[[ Input data open ]]

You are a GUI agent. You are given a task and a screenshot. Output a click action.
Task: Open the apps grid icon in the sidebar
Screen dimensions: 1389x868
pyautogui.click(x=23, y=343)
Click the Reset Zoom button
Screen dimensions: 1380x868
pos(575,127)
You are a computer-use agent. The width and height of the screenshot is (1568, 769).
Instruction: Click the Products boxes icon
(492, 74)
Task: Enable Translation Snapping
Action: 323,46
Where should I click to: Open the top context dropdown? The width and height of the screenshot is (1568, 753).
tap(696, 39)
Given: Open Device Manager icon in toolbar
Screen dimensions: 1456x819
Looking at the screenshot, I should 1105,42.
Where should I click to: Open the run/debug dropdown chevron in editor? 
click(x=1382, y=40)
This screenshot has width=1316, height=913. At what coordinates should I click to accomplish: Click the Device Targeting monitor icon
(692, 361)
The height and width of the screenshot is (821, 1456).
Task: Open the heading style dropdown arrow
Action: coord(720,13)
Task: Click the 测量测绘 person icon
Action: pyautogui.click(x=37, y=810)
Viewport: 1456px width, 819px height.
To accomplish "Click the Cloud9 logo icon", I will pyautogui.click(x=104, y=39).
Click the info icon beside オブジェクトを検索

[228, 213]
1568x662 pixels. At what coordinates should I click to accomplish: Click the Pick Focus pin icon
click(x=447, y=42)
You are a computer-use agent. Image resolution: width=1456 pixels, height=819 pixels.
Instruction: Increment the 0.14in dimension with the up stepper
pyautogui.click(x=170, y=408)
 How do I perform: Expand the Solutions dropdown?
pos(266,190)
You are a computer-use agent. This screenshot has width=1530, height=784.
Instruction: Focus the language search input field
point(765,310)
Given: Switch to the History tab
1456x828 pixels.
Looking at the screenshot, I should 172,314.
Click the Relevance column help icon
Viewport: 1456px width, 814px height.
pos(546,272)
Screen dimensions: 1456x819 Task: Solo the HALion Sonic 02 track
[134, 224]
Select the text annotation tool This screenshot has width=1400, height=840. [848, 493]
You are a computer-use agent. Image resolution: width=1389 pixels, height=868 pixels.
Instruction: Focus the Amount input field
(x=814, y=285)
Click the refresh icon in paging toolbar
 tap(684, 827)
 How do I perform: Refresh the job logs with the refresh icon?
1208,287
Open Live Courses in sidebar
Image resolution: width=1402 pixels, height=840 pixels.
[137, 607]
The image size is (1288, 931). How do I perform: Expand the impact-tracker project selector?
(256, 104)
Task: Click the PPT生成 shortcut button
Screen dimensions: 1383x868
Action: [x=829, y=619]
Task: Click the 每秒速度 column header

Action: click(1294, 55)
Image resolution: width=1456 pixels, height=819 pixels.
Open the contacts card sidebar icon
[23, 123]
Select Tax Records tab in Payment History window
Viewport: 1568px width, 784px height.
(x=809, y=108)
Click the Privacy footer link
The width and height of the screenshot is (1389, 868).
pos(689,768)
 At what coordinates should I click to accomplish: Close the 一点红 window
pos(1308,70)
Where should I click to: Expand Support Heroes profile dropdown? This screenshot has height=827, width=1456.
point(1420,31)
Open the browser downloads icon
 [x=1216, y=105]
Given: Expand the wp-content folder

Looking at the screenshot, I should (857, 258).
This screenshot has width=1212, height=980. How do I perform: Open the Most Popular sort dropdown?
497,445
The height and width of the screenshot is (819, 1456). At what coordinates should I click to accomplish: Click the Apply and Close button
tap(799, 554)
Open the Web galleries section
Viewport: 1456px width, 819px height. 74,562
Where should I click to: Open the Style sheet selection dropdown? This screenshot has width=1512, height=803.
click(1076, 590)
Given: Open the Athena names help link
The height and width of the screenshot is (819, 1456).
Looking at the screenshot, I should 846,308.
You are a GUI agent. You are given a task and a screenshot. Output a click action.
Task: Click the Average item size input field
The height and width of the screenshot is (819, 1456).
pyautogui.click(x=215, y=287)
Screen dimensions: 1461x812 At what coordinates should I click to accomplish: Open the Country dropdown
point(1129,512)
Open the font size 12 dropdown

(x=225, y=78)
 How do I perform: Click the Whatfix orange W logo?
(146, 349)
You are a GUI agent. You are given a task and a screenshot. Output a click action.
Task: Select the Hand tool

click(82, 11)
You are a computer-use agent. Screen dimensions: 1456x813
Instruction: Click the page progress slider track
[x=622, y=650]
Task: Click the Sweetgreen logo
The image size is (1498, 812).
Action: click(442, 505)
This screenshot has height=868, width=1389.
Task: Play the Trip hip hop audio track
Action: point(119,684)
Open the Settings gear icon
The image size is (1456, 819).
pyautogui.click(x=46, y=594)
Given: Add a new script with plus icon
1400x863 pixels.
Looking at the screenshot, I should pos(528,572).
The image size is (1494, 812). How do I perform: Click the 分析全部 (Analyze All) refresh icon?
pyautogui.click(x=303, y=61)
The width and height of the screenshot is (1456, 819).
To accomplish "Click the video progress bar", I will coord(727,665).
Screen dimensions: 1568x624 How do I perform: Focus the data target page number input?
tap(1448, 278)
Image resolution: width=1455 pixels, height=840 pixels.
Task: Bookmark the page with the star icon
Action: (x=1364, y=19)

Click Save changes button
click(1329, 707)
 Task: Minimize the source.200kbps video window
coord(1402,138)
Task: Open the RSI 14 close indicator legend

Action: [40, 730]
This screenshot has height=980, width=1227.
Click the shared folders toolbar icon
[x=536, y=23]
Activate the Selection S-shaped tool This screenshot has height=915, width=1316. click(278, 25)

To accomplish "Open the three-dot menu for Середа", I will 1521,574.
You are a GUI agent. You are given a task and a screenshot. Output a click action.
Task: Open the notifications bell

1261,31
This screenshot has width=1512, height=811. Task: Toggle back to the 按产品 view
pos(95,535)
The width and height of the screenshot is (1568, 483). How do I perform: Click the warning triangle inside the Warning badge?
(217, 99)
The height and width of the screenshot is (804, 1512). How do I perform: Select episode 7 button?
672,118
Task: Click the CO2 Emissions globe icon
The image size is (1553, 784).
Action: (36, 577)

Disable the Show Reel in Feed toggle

[[ Input data closed ]]

Instructions to follow:
From the first line to the last, transcribe the listing exactly.

Exercise solution:
You are a GUI agent. You are given a task and a screenshot. Output a click action.
Task: Open the apps grid icon in the sidebar
Screen dimensions: 1389x868
pyautogui.click(x=23, y=343)
Click the Reset Zoom button
Screen dimensions: 1380x868
pos(575,127)
You are a computer-use agent. The width and height of the screenshot is (1568, 769).
Instruction: Click the Products boxes icon
(492, 74)
Task: Enable Translation Snapping
Action: 323,46
Where should I click to: Open the top context dropdown? The width and height of the screenshot is (1568, 753).
tap(696, 39)
Given: Open Device Manager icon in toolbar
Screen dimensions: 1456x819
Looking at the screenshot, I should 1105,42.
Where should I click to: Open the run/debug dropdown chevron in editor? 
click(x=1382, y=40)
This screenshot has width=1316, height=913. At what coordinates should I click to accomplish: Click the Device Targeting monitor icon
(692, 361)
The height and width of the screenshot is (821, 1456).
Task: Open the heading style dropdown arrow
Action: coord(720,13)
Task: Click the 测量测绘 person icon
Action: pyautogui.click(x=37, y=810)
Viewport: 1456px width, 819px height.
To accomplish "Click the Cloud9 logo icon", I will pyautogui.click(x=104, y=39).
Click the info icon beside オブジェクトを検索

[228, 213]
1568x662 pixels. At what coordinates should I click to accomplish: Click the Pick Focus pin icon
click(x=447, y=42)
You are a computer-use agent. Image resolution: width=1456 pixels, height=819 pixels.
Instruction: Increment the 0.14in dimension with the up stepper
pyautogui.click(x=170, y=408)
 How do I perform: Expand the Solutions dropdown?
pos(266,190)
You are a computer-use agent. This screenshot has width=1530, height=784.
Instruction: Focus the language search input field
point(765,310)
Given: Switch to the History tab
1456x828 pixels.
Looking at the screenshot, I should 172,314.
Click the Relevance column help icon
Viewport: 1456px width, 814px height.
pos(546,272)
Screen dimensions: 1456x819 Task: Solo the HALion Sonic 02 track
[134, 224]
Select the text annotation tool This screenshot has width=1400, height=840. [848, 493]
You are a computer-use agent. Image resolution: width=1389 pixels, height=868 pixels.
Instruction: Focus the Amount input field
(x=814, y=285)
Click the refresh icon in paging toolbar
 tap(684, 827)
 How do I perform: Refresh the job logs with the refresh icon?
1208,287
Open Live Courses in sidebar
Image resolution: width=1402 pixels, height=840 pixels.
[137, 607]
The image size is (1288, 931). How do I perform: Expand the impact-tracker project selector?
(256, 104)
Task: Click the PPT生成 shortcut button
Screen dimensions: 1383x868
Action: [x=829, y=619]
Task: Click the 每秒速度 column header

Action: click(1294, 55)
Image resolution: width=1456 pixels, height=819 pixels.
Open the contacts card sidebar icon
[23, 123]
Select Tax Records tab in Payment History window
Viewport: 1568px width, 784px height.
(x=809, y=108)
Click the Privacy footer link
The width and height of the screenshot is (1389, 868).
pos(689,768)
 At what coordinates should I click to accomplish: Close the 一点红 window
pos(1308,70)
Where should I click to: Expand Support Heroes profile dropdown? This screenshot has height=827, width=1456.
point(1420,31)
Open the browser downloads icon
 [x=1216, y=105]
Given: Expand the wp-content folder

Looking at the screenshot, I should (857, 258).
This screenshot has width=1212, height=980. How do I perform: Open the Most Popular sort dropdown?
497,445
The height and width of the screenshot is (819, 1456). At what coordinates should I click to accomplish: Click the Apply and Close button
tap(799, 554)
Open the Web galleries section
Viewport: 1456px width, 819px height. 74,562
Where should I click to: Open the Style sheet selection dropdown? This screenshot has width=1512, height=803.
click(1076, 590)
Given: Open the Athena names help link
The height and width of the screenshot is (819, 1456).
Looking at the screenshot, I should 846,308.
You are a GUI agent. You are given a task and a screenshot. Output a click action.
Task: Click the Average item size input field
The height and width of the screenshot is (819, 1456).
pyautogui.click(x=215, y=287)
Screen dimensions: 1461x812 At what coordinates should I click to accomplish: Open the Country dropdown
point(1129,512)
Open the font size 12 dropdown

(x=225, y=78)
 How do I perform: Click the Whatfix orange W logo?
(146, 349)
You are a GUI agent. You are given a task and a screenshot. Output a click action.
Task: Select the Hand tool

click(82, 11)
You are a computer-use agent. Screen dimensions: 1456x813
Instruction: Click the page progress slider track
[x=622, y=650]
Task: Click the Sweetgreen logo
The image size is (1498, 812).
Action: click(442, 505)
This screenshot has height=868, width=1389.
Task: Play the Trip hip hop audio track
Action: point(119,684)
Open the Settings gear icon
The image size is (1456, 819).
pyautogui.click(x=46, y=594)
Given: Add a new script with plus icon
1400x863 pixels.
Looking at the screenshot, I should pos(528,572).
The image size is (1494, 812). How do I perform: Click the 分析全部 (Analyze All) refresh icon?
pyautogui.click(x=303, y=61)
The width and height of the screenshot is (1456, 819).
To accomplish "Click the video progress bar", I will coord(727,665).
Screen dimensions: 1568x624 How do I perform: Focus the data target page number input?
tap(1448, 278)
Image resolution: width=1455 pixels, height=840 pixels.
Task: Bookmark the page with the star icon
Action: (x=1364, y=19)

Click Save changes button
click(1329, 707)
 Task: Minimize the source.200kbps video window
coord(1402,138)
Task: Open the RSI 14 close indicator legend

Action: [40, 730]
This screenshot has height=980, width=1227.
Click the shared folders toolbar icon
[x=536, y=23]
Activate the Selection S-shaped tool This screenshot has height=915, width=1316. click(278, 25)

To accomplish "Open the three-dot menu for Середа", I will 1521,574.
You are a GUI agent. You are given a task and a screenshot. Output a click action.
Task: Open the notifications bell

1261,31
This screenshot has width=1512, height=811. Task: Toggle back to the 按产品 view
pos(95,535)
The width and height of the screenshot is (1568, 483). How do I perform: Click the warning triangle inside the Warning badge?
(217, 99)
The height and width of the screenshot is (804, 1512). How do I perform: Select episode 7 button?
672,118
Task: Click the CO2 Emissions globe icon
The image size is (1553, 784).
Action: (36, 577)

Disable the Show Reel in Feed toggle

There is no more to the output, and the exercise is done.